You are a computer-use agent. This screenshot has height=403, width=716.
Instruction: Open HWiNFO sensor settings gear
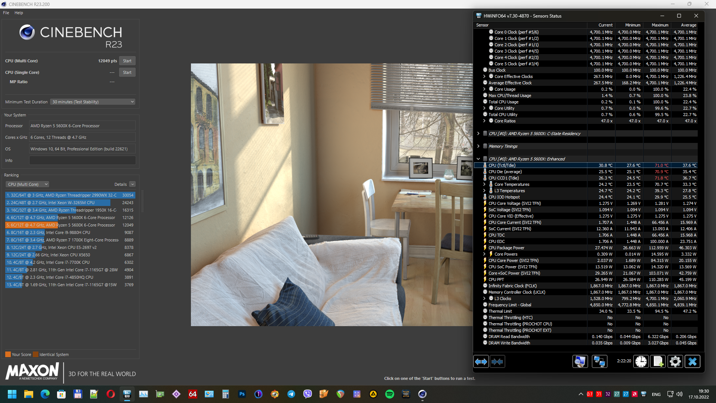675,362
== == ==
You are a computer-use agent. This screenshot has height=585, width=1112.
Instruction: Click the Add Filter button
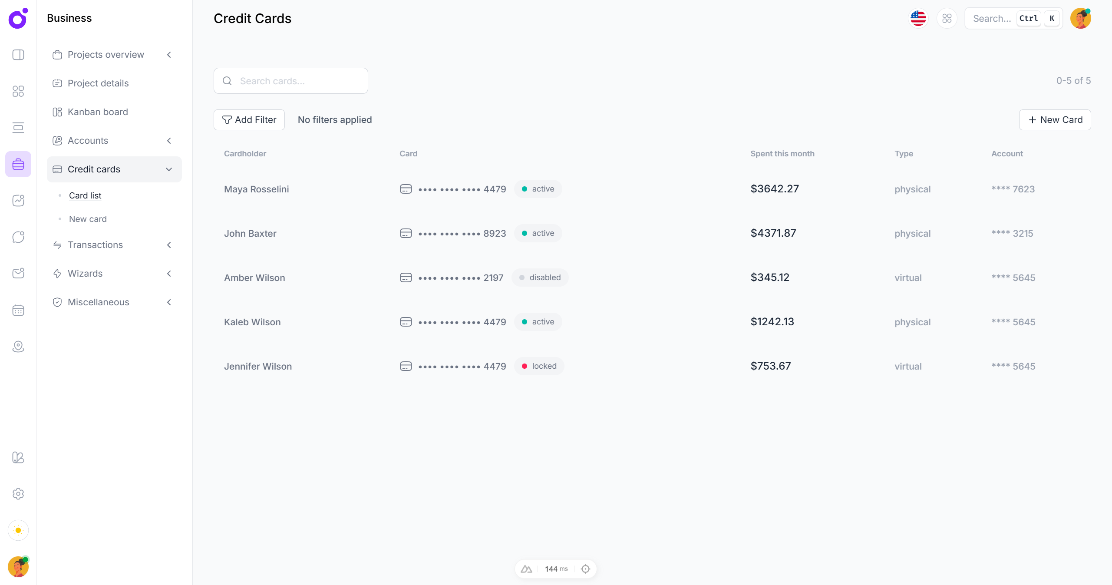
== == ==
§ The task
Your reply should consist solely of the number of lines above that contain the word "width".

§ Answer box
2